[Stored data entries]

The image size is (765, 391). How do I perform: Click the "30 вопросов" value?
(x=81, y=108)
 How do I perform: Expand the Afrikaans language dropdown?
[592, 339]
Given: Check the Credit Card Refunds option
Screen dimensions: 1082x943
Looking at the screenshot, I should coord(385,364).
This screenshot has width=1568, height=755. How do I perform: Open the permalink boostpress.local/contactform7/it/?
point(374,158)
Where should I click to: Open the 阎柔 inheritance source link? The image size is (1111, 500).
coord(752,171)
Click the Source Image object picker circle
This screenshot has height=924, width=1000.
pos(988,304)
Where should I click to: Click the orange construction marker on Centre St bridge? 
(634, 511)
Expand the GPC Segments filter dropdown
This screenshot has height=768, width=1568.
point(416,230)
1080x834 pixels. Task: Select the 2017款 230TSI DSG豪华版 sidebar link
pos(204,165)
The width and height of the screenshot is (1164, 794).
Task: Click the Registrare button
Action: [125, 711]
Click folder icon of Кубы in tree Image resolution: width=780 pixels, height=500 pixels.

### What to work on
Without changing a single character, repeat each record.

### Result of this task
The image size is (765, 391). How do I perform: Click the "30 вопросов" value?
(x=81, y=108)
 How do I perform: Expand the Afrikaans language dropdown?
[592, 339]
Given: Check the Credit Card Refunds option
Screen dimensions: 1082x943
Looking at the screenshot, I should coord(385,364).
This screenshot has width=1568, height=755. How do I perform: Open the permalink boostpress.local/contactform7/it/?
point(374,158)
Where should I click to: Open the 阎柔 inheritance source link? The image size is (1111, 500).
coord(752,171)
Click the Source Image object picker circle
This screenshot has height=924, width=1000.
pos(988,304)
Where should I click to: Click the orange construction marker on Centre St bridge? 
(634, 511)
Expand the GPC Segments filter dropdown
This screenshot has height=768, width=1568.
point(416,230)
1080x834 pixels. Task: Select the 2017款 230TSI DSG豪华版 sidebar link
pos(204,165)
The width and height of the screenshot is (1164, 794).
Task: Click the Registrare button
Action: [125, 711]
Click folder icon of Кубы in tree Image resolution: width=780 pixels, height=500 pixels.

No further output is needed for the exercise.